# Introduction

This set of notebooks demonstrates the use case of uploading an externally trained prediction model into Exasol database. In this particular scenario, a regression or classification model is trained using the [scikit-learn](https://scikit-learn.org/stable/) library. The trained scikiit_learn model is then uploaded into the [BucketFS](https://docs.exasol.com/db/latest/database_concepts/bucketfs/bucketfs.htm) and used for making predictions.

The prediction is made for each row in a "test" database. The computation is invoked by a user defined function ([UDF](https://docs.exasol.com/db/latest/database_concepts/udf_scripts.htm)).
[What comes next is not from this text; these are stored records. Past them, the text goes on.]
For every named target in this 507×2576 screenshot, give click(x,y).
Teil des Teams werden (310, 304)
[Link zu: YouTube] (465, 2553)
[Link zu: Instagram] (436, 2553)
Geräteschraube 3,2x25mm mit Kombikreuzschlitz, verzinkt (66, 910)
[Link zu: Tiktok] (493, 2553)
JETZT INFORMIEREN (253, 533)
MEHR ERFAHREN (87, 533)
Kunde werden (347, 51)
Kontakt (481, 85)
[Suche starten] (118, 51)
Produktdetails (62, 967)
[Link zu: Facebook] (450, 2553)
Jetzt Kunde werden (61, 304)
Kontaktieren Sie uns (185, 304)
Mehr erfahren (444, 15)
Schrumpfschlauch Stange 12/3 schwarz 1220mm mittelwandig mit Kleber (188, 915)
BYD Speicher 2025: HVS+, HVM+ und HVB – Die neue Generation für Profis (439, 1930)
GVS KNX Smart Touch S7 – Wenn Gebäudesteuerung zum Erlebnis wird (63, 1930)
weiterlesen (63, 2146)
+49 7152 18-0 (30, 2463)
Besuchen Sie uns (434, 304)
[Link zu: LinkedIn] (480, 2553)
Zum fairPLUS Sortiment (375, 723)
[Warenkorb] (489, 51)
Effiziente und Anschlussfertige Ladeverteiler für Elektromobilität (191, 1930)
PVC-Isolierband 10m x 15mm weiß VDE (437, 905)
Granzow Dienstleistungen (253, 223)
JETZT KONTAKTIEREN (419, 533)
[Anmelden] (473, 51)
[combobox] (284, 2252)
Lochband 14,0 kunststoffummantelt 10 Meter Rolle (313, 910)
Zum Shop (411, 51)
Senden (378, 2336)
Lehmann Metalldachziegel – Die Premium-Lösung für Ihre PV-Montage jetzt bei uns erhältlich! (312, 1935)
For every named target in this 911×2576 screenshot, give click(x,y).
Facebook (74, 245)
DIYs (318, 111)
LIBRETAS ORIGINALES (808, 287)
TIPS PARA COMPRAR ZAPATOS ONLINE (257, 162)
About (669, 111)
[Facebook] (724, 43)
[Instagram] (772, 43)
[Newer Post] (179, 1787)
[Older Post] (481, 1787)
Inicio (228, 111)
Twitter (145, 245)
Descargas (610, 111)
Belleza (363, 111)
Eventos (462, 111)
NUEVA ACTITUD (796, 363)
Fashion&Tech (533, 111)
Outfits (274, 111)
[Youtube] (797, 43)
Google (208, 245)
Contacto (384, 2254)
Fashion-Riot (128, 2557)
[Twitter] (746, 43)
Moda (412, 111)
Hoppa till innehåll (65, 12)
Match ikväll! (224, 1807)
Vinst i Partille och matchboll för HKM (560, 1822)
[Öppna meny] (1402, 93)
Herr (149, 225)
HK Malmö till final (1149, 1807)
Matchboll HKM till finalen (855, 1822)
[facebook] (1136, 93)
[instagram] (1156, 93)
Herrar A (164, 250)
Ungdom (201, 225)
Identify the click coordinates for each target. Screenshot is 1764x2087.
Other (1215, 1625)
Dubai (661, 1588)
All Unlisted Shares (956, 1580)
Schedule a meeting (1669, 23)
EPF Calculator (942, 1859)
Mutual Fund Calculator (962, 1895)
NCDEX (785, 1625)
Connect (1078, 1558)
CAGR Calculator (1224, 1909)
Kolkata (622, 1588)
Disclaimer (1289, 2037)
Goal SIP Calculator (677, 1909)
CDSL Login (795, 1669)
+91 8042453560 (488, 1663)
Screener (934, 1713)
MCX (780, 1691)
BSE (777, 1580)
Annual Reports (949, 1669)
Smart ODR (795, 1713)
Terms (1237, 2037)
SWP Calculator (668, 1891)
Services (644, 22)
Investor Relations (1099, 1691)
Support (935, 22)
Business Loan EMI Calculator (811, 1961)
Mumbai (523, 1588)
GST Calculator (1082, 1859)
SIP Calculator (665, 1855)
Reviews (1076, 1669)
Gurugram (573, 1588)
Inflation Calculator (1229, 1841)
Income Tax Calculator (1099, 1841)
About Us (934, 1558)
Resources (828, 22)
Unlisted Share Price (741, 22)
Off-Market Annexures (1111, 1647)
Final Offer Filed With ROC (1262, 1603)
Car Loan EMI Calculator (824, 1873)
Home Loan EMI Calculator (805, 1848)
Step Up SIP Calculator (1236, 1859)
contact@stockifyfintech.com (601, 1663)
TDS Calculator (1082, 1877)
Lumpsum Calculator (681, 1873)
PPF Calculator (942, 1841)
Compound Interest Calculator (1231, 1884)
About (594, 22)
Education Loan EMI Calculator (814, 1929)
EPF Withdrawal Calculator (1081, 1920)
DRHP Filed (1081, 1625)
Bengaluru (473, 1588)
If the database has multiple nodes the test rows would be evenly distributed across the nodes. The UDF making the predictions runs on all these nodes in parallel, each node computing its portion of the test data. This parallelization results in the reduction of overall computation time by the factor equal to the number of nodes.

For the prediction UDF the scikit-learn model is an arbitrary object that supports the `predict` method. It can just as well be a pipeline including some pre-processing and/or post-processing steps.

## Prerequisites

Before using this set of notebooks the following steps need to be completed:
1. [Configure the AI-Lab](../main_config.ipynb).
2. [Load the MAGIC Gamma Telescope data](../data/data_telescope.ipynb).
3. [Load the Abalone data](../data/data_abalone.ipynb).

## Content

This section consists of two tutorials, covering one classification and one regression problem. Please note that the tutorials focus on showing the in-database prediction rather than presenting best ML practices. For the sake of clarity, we perform only very basic ML pre-processing and performance analysis.

The first notebook to run is the one that creates a [prediction UDF](./sklearn_predict_udf.ipynb).

This shall be followed by the two tutorials in any order.

- [Solving classification problem (MAGIC Gamma Telescope)](./sklearn_train_telescope.ipynb).
- [Solving regression problem (Abalone)](./sklearn_train_abalone.ipynb).